It’s the same with Iran. Leading US corporations want to break back into the Iranian market, but the military side of the US state won’t allow it. The same thing occurred in 1953, when the CIA and MI6 overthrew the Mossadegh nationalist government in Iran. Eisenhower wanted US corporations to take over 40% of the British concessions after they restored the Shah to power. They didn’t want to. Operations were much cheaper in Saudi Arabia. Eisenhower threatened them with anti-trust initiatives, and they capitulated.

Noam Chomsky reminds us that it is important to distinguish the US military from military producers. The latter love preparations for war even more than war itself, which tends to waste effort on low-level junk rather exotic and expensive boondoggles. The military tends to be the dovish element in each administration. They opposed Pelosi’s provocative visit. They’ve also vetoed efforts to expand the war in Ukraine.

Australia’s relationship with China is quite different to the one the US has. So is its internal economic profile.

By a significant margin, China is our most important source of imports and destination for Australian exports. We have no large-scale manufacturing centres on China’s eastern seaboard: we barely have a manufacturing sector at all. Our foreign investment in China is comparatively small and we have been remarkably resistant to Chinese property investments and manufacturers such as Huawei. Our economic and strategic relationship with Taiwan is insignificant, as is the influence of the local Taiwan lobby. The prospect of going to war against our most important, nuclear armed trading partner over violence across the Taiwan Straits would be both economic suicide and a monumental act of madness: more so given we acknowledge Beijing’s sovereignty of the island.

Why the Albanese Government, especially Defence Minister Richard Marles, chose not to draw a line under the self-defeating approach of the Morrison Government towards China remains a mystery until the forces at play behind the scenes are better understood. Australia has very different interests at stake to those of the US and much less influence over the Middle Kingdom. Dangerous provocations and anti-Chinese groupings such as the Quad and AUKUS only reinforce harmful binary antagonisms that are not in Australia’s interests to pursue.

The dreaded fear of an independent foreign policy is now bipartisan. Even the days of “self-reliance within an alliance framework” under Bob Hawke seem a distant memory. Instead of shrewd and nuanced diplomacy, Canberra has opted for interoperability with the US military – an organisation which has brought violence, instability and misery wherever it is deployed.

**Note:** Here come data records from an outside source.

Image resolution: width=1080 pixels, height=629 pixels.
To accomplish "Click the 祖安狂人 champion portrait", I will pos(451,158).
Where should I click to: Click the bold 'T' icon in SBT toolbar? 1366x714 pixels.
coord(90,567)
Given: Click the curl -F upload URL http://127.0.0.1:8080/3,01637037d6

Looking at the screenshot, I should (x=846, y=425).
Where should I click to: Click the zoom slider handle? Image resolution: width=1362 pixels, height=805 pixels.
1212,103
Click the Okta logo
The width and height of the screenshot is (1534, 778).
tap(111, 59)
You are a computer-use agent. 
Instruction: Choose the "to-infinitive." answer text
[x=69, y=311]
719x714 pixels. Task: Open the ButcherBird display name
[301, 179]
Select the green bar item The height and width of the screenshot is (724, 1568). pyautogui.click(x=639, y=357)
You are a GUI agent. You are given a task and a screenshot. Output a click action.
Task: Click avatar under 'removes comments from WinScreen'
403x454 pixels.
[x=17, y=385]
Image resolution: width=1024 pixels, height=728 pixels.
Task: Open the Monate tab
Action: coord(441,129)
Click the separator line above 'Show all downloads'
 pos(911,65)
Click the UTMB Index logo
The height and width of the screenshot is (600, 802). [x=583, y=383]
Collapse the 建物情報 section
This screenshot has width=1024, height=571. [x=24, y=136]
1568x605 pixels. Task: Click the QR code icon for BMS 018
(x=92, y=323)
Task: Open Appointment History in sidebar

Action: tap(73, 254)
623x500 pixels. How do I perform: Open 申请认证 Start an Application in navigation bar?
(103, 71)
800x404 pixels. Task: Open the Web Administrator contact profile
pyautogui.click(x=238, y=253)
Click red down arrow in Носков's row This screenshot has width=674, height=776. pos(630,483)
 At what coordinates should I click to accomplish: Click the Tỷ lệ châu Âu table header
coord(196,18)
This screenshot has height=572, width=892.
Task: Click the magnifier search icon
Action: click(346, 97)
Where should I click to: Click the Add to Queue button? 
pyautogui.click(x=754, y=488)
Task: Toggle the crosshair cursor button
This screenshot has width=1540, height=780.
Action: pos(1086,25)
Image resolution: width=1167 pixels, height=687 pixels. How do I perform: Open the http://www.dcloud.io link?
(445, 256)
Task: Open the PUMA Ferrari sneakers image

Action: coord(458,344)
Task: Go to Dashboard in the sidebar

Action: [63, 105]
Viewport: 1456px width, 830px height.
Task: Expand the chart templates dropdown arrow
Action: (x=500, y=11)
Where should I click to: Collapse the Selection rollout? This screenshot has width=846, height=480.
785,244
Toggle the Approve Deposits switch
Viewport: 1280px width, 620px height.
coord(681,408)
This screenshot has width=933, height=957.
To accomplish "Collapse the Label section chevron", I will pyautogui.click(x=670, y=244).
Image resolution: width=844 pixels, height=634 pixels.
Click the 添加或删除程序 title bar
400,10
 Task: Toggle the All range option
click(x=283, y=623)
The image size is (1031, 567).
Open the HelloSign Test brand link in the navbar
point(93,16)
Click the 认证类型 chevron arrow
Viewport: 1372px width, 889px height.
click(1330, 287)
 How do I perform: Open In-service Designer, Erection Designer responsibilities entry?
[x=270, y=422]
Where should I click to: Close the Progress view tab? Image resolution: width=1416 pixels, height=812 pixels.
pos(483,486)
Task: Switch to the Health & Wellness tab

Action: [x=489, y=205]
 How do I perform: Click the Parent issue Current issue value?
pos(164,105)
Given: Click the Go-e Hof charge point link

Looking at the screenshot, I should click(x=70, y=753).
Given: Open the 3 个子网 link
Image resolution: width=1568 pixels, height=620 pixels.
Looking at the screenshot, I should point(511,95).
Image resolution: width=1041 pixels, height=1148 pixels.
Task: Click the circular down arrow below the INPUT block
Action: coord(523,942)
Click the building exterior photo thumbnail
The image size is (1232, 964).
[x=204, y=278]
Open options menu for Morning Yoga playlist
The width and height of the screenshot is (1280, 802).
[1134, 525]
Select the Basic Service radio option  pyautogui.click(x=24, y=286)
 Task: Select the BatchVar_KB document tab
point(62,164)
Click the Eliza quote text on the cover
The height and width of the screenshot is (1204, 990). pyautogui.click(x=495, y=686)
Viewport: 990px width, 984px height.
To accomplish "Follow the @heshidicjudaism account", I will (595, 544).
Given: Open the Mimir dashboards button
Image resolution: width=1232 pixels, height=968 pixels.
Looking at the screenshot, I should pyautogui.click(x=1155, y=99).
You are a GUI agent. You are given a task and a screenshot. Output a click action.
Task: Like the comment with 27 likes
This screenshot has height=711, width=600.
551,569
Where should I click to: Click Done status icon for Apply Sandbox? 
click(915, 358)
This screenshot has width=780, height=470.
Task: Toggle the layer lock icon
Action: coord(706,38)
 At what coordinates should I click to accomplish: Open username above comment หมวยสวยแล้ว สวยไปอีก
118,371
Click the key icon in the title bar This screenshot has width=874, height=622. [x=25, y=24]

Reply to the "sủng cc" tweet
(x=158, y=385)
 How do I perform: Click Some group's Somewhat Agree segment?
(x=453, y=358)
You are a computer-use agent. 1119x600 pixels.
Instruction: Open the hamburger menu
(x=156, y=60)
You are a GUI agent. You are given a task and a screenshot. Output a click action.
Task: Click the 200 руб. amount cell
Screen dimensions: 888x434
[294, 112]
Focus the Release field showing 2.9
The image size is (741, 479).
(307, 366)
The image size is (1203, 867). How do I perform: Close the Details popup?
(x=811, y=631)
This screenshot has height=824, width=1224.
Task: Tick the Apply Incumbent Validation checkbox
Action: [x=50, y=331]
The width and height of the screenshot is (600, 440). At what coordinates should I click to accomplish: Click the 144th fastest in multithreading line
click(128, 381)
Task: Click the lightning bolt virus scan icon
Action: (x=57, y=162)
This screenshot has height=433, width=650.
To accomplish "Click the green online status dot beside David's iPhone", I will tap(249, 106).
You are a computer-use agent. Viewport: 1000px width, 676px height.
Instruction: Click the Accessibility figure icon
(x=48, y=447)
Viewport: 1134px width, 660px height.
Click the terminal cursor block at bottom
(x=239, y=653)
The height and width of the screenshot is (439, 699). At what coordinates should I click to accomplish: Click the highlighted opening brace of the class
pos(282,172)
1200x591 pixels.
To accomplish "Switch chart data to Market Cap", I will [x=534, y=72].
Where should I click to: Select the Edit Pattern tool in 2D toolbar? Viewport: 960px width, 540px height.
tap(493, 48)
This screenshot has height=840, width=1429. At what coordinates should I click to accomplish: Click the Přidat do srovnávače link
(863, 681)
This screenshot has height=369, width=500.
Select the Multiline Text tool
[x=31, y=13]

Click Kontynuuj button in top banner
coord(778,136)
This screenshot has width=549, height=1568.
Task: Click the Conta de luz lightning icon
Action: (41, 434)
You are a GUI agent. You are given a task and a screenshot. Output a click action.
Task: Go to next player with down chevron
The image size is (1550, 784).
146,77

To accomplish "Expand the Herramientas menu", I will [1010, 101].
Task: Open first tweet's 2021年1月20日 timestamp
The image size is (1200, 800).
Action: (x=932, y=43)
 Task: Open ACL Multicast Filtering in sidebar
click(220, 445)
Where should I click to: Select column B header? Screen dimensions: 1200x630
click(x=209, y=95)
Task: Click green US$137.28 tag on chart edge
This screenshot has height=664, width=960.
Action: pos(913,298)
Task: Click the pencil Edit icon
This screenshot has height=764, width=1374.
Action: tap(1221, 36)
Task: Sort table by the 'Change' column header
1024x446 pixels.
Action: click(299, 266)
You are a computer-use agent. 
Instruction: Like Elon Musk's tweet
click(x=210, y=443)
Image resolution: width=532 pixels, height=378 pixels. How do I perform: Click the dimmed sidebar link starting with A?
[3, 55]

Instead of a critical, sceptical and historically-informed view of modern US foreign policy, especially its crimes in Vietnam, Iraq, Afghanistan and Libya – to cite only four from a very long list – newly minted ALP ministers have arrived on the treasury benches pre-socialised into the apparently incontrovertible virtues of the closest possible alliance partnership. They may not yet be as obsequious as John Howard was with George W. Bush, as embarrassingly giddy as Julia Gillard was around Barack Obama, or as crudely matey as Scott Morrison was in Donald Trump’s White House, but the results will be much the same, and possibly worse.

Australia is not reluctantly being drawn into a conflict in which it has no positive interest. Having learnt nothing since the Cold War, it is yet again enthusiastically and thoughtlessly embracing its sub-imperial role, with predictably dire consequences.